La Presidente Marini ha sottolineato come vi siano campi, come il sostegno all’impresa e all’occupazione e la coesione sociale, nei quali Regioni e Amministrazioni locali possono avere la loro parte nel risanamento. “Il recente confronto con il governo Monti - ha spiegato la Marini - ha portato a recuperare in parte il taglio operato dal governo Berlusconi, che aveva ridotto il fondo Sanità e Trasporto pubblico da 2 miliardi a 400 milioni; siamo riusciti a recuperarlo fino a 1 miliardo e 200 milioni e, forse, arriveremo a 1 miliardo e 600 milioni”. “Le risorse pubbliche - ha proseguito la Presidente - saranno di molto inferiori, ma come enti locali non possiamo pensare di usare la leva fiscale regionale, con un’economia che non riparte; dobbiamo invece ripensare anche ai nostri costi. Ci saranno un po’ meno servizi, ma almeno non saremo ricorsi a una tassazione che colpirebbe la nostra popolazione che ha un reddito medio da lavoro dipendente più basso delle media nazionale”.

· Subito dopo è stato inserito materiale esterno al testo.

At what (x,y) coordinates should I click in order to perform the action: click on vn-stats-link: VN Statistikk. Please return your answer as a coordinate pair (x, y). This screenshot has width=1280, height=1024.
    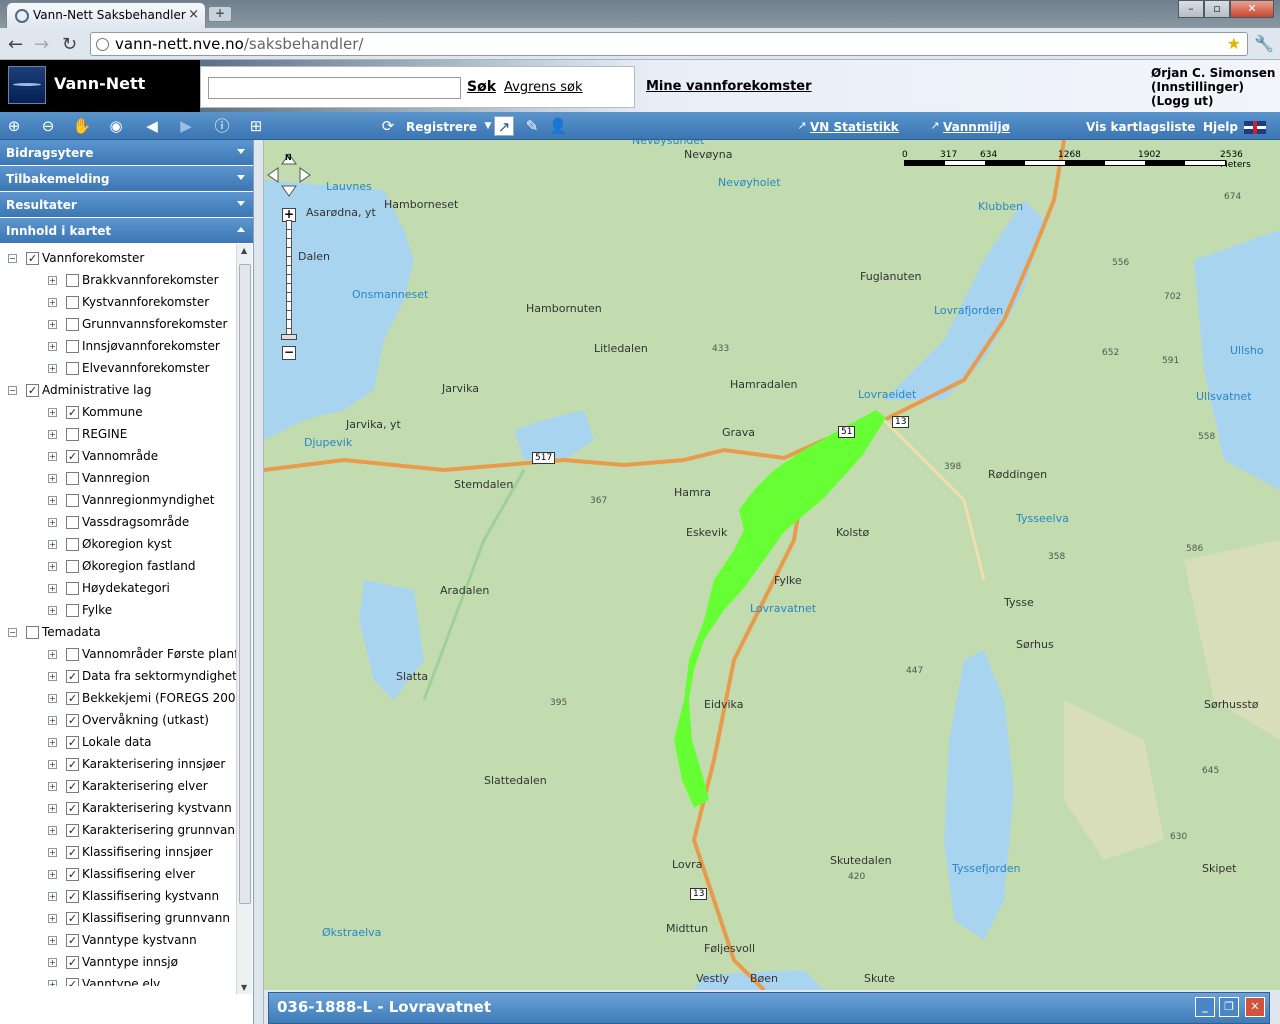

“Le risorse del Welfare - ha aggiunto la Marini - non si toccano; di fronte all’azzeramento dei fondi statali per le famiglie, noi abbiamo un fondo regionale che riguarda anziani, non autosufficienti, bambini con disabilità, e su questo non vogliamo torniamo indietro ”. Sulla Sanità, la Presidente della Regione ha confermati la realizzazione del nuovo ospedale di territorio del Trasimeno: “Nuovo ospedale sì - ha detto - ma un ospedale pensato per quelle specializzazioni che evitino la mobilità passiva; quindi è fondamentale il tema di quale vocazione si dà alla struttura ospedaliera da realizzare”.

La Marini ha fatto riferimento al sovraccarico di richieste degli utenti che, anche dal Trasimeno, confluiscono verso l’azienda ospedaliera di Perugia: “Questa situazione deve portarci a pensare che se gli ospedali di territorio non possono essere strutture per la cura delle malattie in fase acuta, possono però essere di grande utilità se organizzate per offrire quelle prestazioni che nell’azienda ospedaliera dobbiamo smettere di fare: attività programmata in settori chirurgici di elezione, dove esistono file di attesa con tempi tanto lunghi da costringere a chiedere lo stesso servizio fuori Regione, con conseguenti costi a carico del servizio sanitario regionale”.